TASK TO CARRY OUT
List each line of the data in which the string "computer" appears.

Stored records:
- - - -
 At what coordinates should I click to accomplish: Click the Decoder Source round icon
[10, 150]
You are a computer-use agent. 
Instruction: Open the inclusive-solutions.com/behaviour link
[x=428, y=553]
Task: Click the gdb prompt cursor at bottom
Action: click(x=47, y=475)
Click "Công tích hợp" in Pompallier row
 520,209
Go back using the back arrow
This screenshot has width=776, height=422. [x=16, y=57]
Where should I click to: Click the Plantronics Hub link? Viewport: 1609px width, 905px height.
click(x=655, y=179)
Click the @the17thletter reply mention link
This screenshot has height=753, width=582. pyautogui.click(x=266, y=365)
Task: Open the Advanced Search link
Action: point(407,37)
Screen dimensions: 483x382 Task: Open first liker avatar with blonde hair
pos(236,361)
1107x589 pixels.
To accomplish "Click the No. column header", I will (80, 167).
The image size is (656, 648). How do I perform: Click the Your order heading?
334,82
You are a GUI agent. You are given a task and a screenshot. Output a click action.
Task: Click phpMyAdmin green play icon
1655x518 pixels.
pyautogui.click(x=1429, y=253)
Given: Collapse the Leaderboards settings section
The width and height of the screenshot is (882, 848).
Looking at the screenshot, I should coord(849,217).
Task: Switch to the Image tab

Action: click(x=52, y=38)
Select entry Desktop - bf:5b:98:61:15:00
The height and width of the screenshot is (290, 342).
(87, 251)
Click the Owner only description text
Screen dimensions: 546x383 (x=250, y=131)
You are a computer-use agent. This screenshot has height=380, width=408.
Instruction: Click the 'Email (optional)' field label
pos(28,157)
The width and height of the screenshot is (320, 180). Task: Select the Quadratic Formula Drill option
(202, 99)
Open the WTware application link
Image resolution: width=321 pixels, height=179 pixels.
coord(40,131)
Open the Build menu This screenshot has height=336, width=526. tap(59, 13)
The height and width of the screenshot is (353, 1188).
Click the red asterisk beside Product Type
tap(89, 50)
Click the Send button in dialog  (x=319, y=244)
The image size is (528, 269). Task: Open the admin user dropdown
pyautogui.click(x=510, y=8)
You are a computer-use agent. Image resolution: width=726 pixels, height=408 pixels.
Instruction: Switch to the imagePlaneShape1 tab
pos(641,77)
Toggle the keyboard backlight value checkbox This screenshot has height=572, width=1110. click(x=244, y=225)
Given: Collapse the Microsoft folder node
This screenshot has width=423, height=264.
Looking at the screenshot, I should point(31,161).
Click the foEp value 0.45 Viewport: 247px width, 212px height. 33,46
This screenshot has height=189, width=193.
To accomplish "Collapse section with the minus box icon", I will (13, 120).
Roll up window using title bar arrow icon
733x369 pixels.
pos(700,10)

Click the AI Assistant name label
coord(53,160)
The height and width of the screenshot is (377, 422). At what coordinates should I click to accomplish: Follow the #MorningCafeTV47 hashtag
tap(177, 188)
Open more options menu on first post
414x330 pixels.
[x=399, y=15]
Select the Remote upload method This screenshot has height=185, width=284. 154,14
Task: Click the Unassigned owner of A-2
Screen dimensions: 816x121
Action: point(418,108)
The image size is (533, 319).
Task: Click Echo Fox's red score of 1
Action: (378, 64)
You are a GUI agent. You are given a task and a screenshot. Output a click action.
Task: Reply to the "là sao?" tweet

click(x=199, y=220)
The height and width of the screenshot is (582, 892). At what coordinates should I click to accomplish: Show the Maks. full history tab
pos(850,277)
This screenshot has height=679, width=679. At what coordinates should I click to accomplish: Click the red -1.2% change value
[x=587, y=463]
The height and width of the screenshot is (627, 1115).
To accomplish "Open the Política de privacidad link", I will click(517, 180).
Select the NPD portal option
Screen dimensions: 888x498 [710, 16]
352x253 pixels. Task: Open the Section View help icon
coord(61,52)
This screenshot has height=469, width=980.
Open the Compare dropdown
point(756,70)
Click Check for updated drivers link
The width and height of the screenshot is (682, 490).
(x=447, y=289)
- - - -
TASK RESULT
You are a computer-use agent. 
You are a computer-use agent. This screenshot has height=380, width=408.
You are a computer-use agent. Image resolution: width=726 pixels, height=408 pixels.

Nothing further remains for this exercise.